## Create a vector store

In [None]:
from llama_index.readers.file import UnstructuredReader
import nltk
from llama_index.core import SimpleDirectoryReader
from llama_index.readers.file import HTMLTagReader
import os
from llama_index.core.node_parser import SimpleNodeParser
from llama_index.llms.openai import OpenAI
from langchain.embeddings.openai import OpenAIEmbeddings
from llama_index.core import SimpleDirectoryReader, Settings
from llama_index.vector_stores.pinecone import PineconeVectorStore
from llama_index.core import download_loader, ServiceContext, VectorStoreIndex, StorageContext
from pinecone import Pinecone
from dotenv import load_dotenv

load_dotenv()

# Download the required NLTK resource
nltk.download('averaged_perceptron_tagger')

dir_reader = SimpleDirectoryReader(
    input_dir="../data/",
    file_extractor={".html": UnstructuredReader()},
)
documents = dir_reader.load_data()
print(f"Number of documents: {len(documents)}")


node_parser = SimpleNodeParser.from_defaults(
    chunk_size=500,
    chunk_overlap=20
)

llm = OpenAI(model="gpt-3.5-turbo", temperature=0)
embed_model = OpenAIEmbeddings(
    model="text-embedding-3-small",
    embed_batch_size=100,
)

Settings.llm = OpenAI()
Settings.embed_model = OpenAIEmbeddings()

index_name = "langchain-doc-query-app"
pc = Pinecone(
    api_key=os.environ["PINECONE_API_KEY"],
)
pinecone_index = pc.Index(name=index_name)
vector_store = PineconeVectorStore(pinecone_index=pinecone_index)
storage_context = StorageContext.from_defaults(vector_store=vector_store)

index = VectorStoreIndex.from_documents(
    documents=documents,
    storage_context=storage_context,
    show_progress=True,
)
print("finished ingesting...")

## Querry from created vector store

In [11]:
import os
from dotenv import load_dotenv
from llama_index.core import VectorStoreIndex
from llama_index.vector_stores.pinecone import PineconeVectorStore
from pinecone import Pinecone
from llama_index.core.callbacks import LlamaDebugHandler, CallbackManager
from llama_index.core.settings import Settings
from llama_index.llms.openai import OpenAI
from langchain_openai import OpenAIEmbeddings

load_dotenv()

pc = Pinecone(
    api_key=os.environ["PINECONE_API_KEY"],
)

llama_debug = LlamaDebugHandler(print_trace_on_end=True)
callback_manager = CallbackManager(handlers=[llama_debug])

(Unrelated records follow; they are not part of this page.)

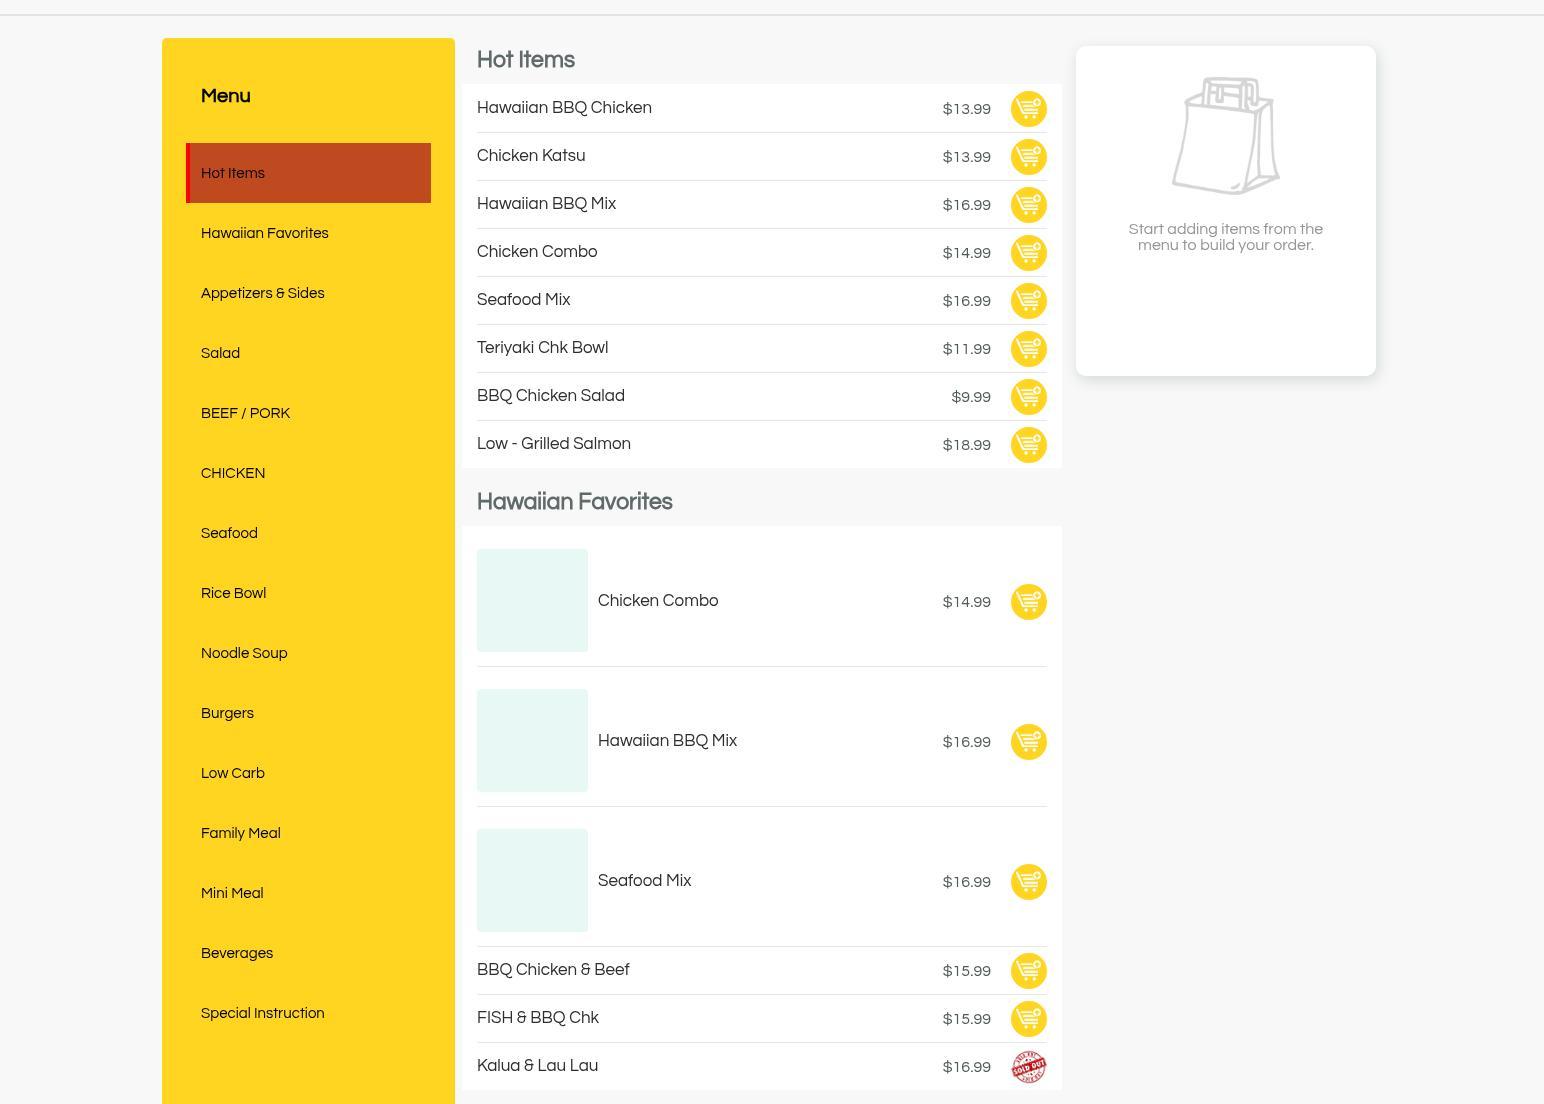The image size is (1544, 1104).
Task: Jump to BEEF / PORK section
Action: pyautogui.click(x=245, y=413)
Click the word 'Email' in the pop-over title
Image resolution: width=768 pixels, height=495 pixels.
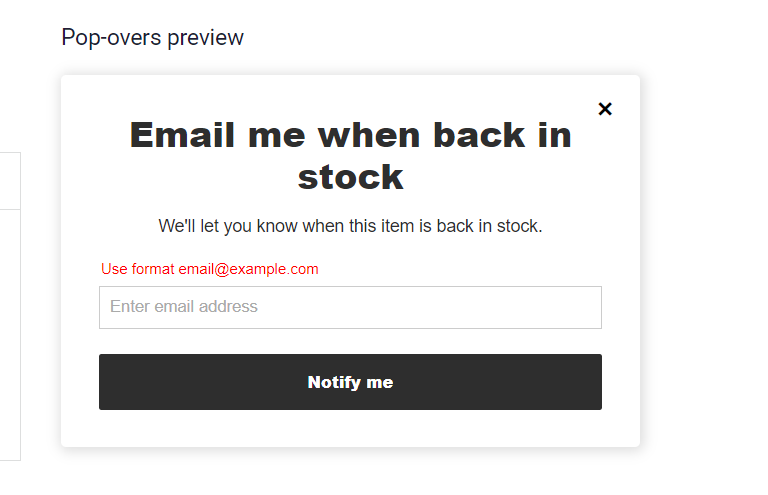[187, 135]
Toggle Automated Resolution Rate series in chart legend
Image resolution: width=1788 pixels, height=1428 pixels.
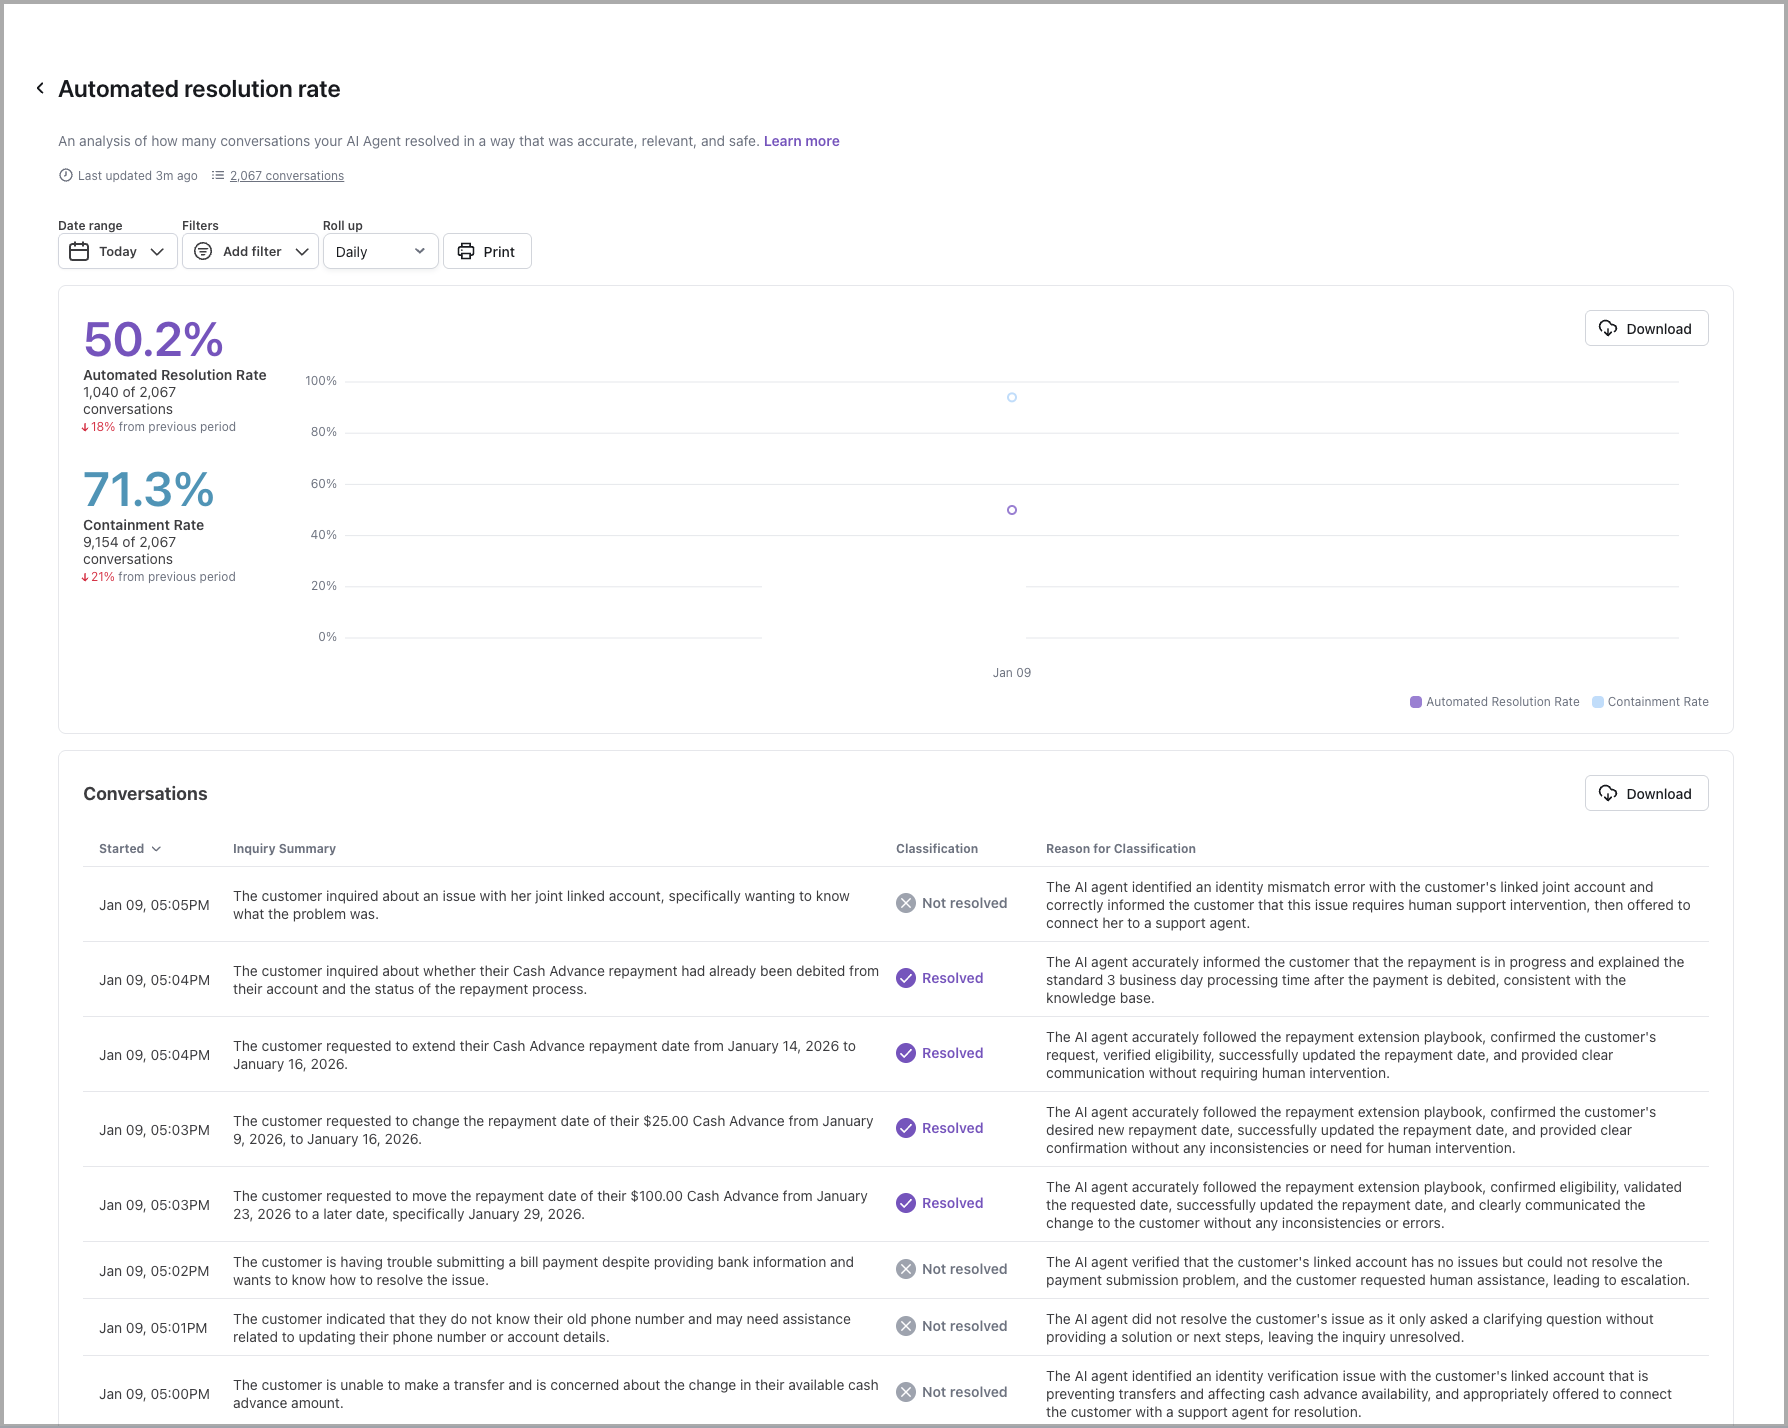coord(1494,702)
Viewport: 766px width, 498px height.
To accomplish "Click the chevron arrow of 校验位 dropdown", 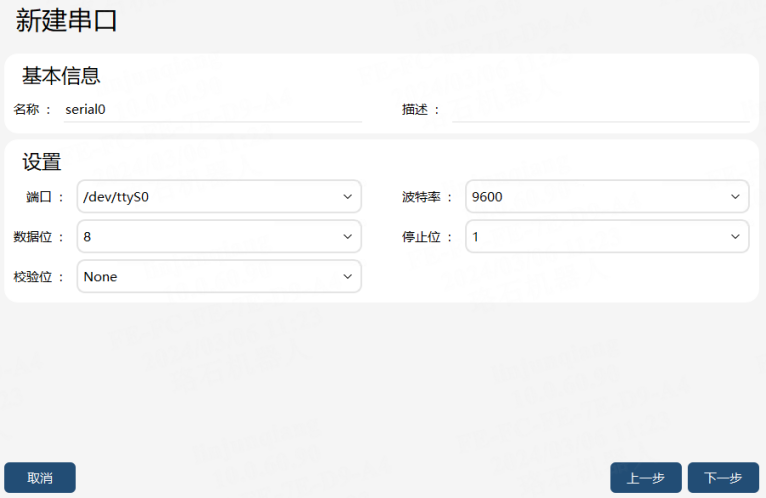I will pos(347,277).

Settings.llm = OpenAI(model="gpt-3.5-turbo", temperature=0)
Settings.embed_model = OpenAIEmbeddings(model="text-embedding-3-small")
Settings.callback_manager = callback_manager

pinecone_index = pc.Index(name="langchain-doc-query-app")
vector_store = PineconeVectorStore(pinecone_index=pinecone_index)
index = VectorStoreIndex.from_vector_store(
    vector_store=vector_store,
    show_progress=True,
)

query = "What is agents?"
res = index.as_query_engine().query(query)
print(res)

**********
Trace: index_construction
**********
**********
Trace: query
    |_query -> 3.500983 seconds
      |_retrieve -> 1.801156 seconds
        |_embedding -> 0.368373 seconds
      |_synthesize -> 1.699074 seconds
        |_templating -> 2.1e-05 seconds
        |_llm -> 1.69062 seconds
**********
Agents are different models or systems that can be used for conversational purposes, such as ChatOpenAI, ChatAnthropic, ChatVertexAI, ChatCohere, ChatFireworks, ChatGroq, ChatMistralAI, and ChatOpenAI from TogetherAI.


In [12]:
query = "How to build a chat bot"
res = index.as_query_engine().query(query)
print(res)

**********
Trace: query
    |_query -> 3.743066 seconds
      |_retrieve -> 1.022354 seconds
        |_embedding -> 0.306898 seconds
      |_synthesize -> 2.720364 seconds
        |_templating -> 1.1e-05 seconds
        |_llm -> 2.714759 seconds
**********
To build a chatbot, you can start by creating a persistence layer around the model to store and retrieve conversation data. You can then enhance the chatbot's functionality by incorporating prompt templates. Prompt templates help structure user inputs for the chatbot to process effectively. Additionally, you can introduce system messages and customize responses based on user interactions. It's also beneficial to implement a message history feature to track and manage conversations with users effectively. By following these steps and gradually adding complexity to the chatbot's capabilities, you can create a more interactive and personalized conversational experience for users.